My next question was if they thought about security implications of having an external agency send surveys on their behalf? Surveys can be spoofed. After some pushing I was put in contact with someone from the security team.
The security person explained in detail that spoofing is almost impossible because the email is sent from a domain that includes a Sender Policy Framework (SPF) in the DNS. I insisted that my worry is that at some point the survey will be spoofed, not the sender. However, this is something they do not view as a risk. The bank only use two suppliers to send emails on their behalf and copying an email in such a way that it passes spam filters is extremely difficult. In summary, they will continue to send surveys via external parties.
How this could be used for phishing.
Exploiting the questionnaires would not be simple, but with the amount of money in play a sophisticated black hat group is willing to invest. Imagine, for instance, that they lay the groundwork and launch a legitimate market research company. Next they purchase certificates so that this new venture can send emails that pass spam filters.
They then prepare a survey in the look & feel of the bank. For good measure they remind people at the beginning of the questionnaire to never give their username or password. After some basic questions they ask for help improving the banks Ux / testing a new platform that is loaded in an iFrame….
Customers of the bank are already used to receiving survey emails from external parties, which lowers the percentage of cautious recipients.
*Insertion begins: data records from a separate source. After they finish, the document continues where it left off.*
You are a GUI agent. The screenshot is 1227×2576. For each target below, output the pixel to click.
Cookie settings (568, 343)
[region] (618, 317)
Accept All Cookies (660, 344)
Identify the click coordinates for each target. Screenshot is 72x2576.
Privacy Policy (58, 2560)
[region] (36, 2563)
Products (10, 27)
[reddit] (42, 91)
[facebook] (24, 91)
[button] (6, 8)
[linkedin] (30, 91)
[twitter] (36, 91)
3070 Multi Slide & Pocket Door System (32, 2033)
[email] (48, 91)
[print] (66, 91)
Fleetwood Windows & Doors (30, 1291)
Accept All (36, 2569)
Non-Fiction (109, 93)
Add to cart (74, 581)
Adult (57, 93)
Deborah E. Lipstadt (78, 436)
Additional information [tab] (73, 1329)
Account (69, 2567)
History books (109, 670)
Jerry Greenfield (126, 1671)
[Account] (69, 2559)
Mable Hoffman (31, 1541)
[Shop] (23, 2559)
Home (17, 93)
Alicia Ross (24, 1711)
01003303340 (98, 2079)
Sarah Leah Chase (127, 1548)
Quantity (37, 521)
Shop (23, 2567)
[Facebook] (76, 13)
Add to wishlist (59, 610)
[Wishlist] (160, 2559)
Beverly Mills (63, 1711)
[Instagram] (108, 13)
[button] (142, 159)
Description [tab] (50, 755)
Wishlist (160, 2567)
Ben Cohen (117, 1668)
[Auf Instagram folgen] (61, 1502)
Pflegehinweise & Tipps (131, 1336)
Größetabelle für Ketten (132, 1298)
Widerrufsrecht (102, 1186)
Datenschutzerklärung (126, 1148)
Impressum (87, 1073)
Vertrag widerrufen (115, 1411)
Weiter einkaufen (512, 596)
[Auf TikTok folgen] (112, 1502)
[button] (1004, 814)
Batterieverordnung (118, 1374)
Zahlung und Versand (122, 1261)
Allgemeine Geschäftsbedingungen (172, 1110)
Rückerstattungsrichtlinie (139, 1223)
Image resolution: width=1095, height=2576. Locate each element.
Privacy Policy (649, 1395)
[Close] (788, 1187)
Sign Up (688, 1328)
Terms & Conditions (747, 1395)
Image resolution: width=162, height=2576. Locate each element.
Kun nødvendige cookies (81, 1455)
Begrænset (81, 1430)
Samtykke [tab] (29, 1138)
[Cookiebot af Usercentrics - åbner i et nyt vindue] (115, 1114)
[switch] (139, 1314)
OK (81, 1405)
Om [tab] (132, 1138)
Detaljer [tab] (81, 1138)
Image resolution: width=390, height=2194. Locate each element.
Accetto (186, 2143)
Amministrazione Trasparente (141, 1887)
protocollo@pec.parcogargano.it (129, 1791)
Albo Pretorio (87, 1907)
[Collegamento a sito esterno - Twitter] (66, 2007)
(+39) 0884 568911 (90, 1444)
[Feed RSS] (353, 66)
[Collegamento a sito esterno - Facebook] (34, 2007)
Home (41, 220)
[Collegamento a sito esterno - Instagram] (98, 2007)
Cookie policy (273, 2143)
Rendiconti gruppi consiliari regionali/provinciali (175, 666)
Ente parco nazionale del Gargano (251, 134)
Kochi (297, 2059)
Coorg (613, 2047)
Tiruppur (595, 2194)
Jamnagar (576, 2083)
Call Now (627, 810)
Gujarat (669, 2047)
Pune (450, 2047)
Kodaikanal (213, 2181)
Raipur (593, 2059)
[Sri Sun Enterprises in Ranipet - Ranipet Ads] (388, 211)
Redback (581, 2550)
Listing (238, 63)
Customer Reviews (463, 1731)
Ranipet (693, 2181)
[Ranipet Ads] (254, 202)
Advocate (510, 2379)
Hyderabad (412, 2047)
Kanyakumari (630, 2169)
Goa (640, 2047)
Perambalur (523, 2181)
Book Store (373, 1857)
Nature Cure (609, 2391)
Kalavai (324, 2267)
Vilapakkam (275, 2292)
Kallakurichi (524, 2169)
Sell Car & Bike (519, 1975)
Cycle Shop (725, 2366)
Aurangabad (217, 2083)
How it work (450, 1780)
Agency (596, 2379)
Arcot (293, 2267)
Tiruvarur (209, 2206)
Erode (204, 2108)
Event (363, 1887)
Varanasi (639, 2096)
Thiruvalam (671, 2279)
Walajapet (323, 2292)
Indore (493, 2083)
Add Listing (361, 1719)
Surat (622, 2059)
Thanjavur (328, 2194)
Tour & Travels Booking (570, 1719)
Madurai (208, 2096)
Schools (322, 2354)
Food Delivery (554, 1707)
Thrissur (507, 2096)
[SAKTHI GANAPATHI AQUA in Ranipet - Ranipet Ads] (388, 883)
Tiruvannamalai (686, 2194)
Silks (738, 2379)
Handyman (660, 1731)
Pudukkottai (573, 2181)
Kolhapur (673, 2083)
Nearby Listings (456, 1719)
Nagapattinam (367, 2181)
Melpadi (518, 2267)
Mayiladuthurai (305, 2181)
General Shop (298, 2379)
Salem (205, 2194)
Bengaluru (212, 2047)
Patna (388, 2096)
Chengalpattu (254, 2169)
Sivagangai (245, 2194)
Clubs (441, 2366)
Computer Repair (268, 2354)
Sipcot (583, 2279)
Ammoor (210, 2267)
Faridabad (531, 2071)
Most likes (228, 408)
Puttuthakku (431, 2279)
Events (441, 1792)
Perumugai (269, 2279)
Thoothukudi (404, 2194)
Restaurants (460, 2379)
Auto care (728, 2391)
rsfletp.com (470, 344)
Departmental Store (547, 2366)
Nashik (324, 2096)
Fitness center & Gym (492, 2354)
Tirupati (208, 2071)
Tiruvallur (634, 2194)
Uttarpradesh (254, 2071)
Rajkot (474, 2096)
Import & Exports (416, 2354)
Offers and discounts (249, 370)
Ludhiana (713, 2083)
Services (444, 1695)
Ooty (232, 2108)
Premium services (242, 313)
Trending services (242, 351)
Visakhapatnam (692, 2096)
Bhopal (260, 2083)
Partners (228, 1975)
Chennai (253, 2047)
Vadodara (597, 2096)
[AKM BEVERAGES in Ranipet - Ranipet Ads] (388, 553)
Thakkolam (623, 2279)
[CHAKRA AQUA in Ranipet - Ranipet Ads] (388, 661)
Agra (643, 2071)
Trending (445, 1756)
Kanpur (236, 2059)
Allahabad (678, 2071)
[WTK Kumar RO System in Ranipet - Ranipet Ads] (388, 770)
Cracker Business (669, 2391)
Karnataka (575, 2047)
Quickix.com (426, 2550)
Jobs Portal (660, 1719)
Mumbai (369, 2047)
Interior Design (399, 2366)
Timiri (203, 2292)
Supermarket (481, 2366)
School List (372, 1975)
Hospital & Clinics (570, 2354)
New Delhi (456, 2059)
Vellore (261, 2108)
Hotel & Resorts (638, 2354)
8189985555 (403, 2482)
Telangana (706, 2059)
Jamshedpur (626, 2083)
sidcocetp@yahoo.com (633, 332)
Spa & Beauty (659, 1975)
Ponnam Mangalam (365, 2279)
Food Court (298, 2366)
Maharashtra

If the criminals also launch their attack in parallel with a real survey, and have a bit of luck, the first suspicious customers who contact customer service might even get the same reply I got: “That survey indeed comes from us :-)”
Easy prevention.
I am not a security expert, so the example above is probably not the best. But if my assertion that these surveys can be abused is correct, prudent policy would be to only send questionnaires in app or within the online banking environment.
The bank does not share these concerns and will continue to send surveys via external parties. At some point this might facilitate a phishing attack, but I hope I am wrong.